AU Optronics Corp. (AU Optronics) has reported revenues of TWD423.9 billion for the year 2008, down 11.7%, compared with the revenues in the previous year-end. It has also reported a net income of TWD21.6 billion, or TWD2.5 per share, for the year 2008.
AU Optronics has announced unaudited results for fourth quarter of 2008 and the fiscal 2008. For the fourth quarter ended December 31, 2008, AUO posted consolidated revenue of TWD59,750 million ($1.8 billion), net loss of TWD26,595 million ($812 million), attributable to equity holders of the parent company TWD26, 565 million ($811 million), and basic LPS TWD3.12 per common share ($0.95 per ADR unit).
Fourth Quarter Result Highlights:
AUO reported the following unaudited consolidated results for the fourth quarter:
Revenue decreased by 42.6% Q-o-Q to TWD59.8 billion.

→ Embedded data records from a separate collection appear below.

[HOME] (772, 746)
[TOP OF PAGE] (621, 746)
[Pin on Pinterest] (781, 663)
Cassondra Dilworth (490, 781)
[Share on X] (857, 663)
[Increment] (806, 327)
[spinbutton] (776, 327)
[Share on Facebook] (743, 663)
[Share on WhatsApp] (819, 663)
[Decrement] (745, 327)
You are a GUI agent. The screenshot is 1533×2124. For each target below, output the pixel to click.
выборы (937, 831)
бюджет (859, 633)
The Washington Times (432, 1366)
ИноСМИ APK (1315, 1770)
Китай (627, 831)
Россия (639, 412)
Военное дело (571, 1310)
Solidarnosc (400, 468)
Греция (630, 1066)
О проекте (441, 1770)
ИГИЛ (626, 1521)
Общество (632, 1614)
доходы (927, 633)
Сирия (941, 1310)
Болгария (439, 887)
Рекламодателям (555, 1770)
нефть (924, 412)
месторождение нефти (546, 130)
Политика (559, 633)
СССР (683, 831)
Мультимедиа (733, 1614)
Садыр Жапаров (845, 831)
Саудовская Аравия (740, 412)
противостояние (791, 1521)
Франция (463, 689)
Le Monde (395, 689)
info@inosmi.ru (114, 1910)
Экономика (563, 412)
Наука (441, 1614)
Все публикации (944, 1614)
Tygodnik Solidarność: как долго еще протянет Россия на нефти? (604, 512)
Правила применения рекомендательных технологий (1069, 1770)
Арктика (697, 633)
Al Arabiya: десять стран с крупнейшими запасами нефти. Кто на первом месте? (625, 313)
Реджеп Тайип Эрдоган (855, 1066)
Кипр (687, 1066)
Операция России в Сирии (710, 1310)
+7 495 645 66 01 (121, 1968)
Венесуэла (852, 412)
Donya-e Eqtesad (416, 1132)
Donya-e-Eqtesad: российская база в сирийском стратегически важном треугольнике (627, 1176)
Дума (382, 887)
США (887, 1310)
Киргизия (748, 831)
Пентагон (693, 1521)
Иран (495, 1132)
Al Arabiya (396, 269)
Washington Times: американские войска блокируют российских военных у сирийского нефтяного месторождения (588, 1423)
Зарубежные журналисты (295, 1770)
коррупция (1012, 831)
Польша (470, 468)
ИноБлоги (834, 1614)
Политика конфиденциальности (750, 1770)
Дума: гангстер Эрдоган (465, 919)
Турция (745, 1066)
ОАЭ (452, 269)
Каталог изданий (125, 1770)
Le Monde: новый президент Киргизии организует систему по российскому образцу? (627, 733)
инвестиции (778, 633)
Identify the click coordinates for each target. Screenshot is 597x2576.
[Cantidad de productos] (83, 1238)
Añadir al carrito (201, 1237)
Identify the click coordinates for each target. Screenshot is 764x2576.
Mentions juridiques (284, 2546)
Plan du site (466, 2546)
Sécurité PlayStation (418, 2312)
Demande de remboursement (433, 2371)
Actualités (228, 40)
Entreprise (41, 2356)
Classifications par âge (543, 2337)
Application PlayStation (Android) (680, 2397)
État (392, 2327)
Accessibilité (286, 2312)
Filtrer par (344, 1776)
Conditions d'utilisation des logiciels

Net loss of TWD26.6 billion.
Basic LPS of TWD3.12 per common share.
Gross loss of 35%.
Operating loss of 44.3%.
Full Year Result Highlights:
AUO reported the following consolidated results for the full year:
Gross margin of 13.1%
Operating margin of 7.2%
“Due to continued repercussion caused by the global financial crisis and sluggish market demands, the shipments of large-sized panels in 4Q2008 resulted in 27% Q-o-Q decrease, with average selling price down by 28%. Meanwhile, the shipments of small- and medium-sized panels were also down by 23% comparing with previous quarter. Nevertheless, these numbers are in line with the Company’s revised 4Q2008 guidance,” said Max Cheng, vice president and chief financial officer of AUO, “Following the Company’s longstanding operation practice of not storing inventories, the Company has adopted the newly enacted Statement of Financial Accounting Standards (SFAS) No. 10, also known as accounting standard No. 10, since 4Q2008. Impacted by gross loss and low loading rate, the net loss in 4Q was higher than it was anticipated. But the net value of inventories has reduced to TWD23.6 billion, a substantial 40.8% Q-o-Q drop. The Inventory Turnover Days had also reduced to 36 days in 4Q from 40 days in 3Q, which had further strengthened the Company’s effective management over its inventory.”
“The Company was able to manage its Net Debt to Equity Ratio in a reasonable scale, despite the increase from 19.0% in 3Q to 26.5% in 4Q. In terms of overall result in 2008, the Company was able to post 13.1% consolidated Gross Margin, as well as 7.2% Operating Margin amid the global economic downturn that has impeded all sectors around the world,” added Cheng, “In 2009, AUO is to carefully manage its Capital Expenditure and continue to maintain a cautious position in terms of its capacity input in accordance with market demands. Furthermore, the Company is to continue strengthening its Research and Development efforts, as well as seeking innovative methods to improve its manufacturing processes, in a bid to enhance its long term competitiveness and to ensure its best readiness in coping with future business opportunities when the cycle turns positively.”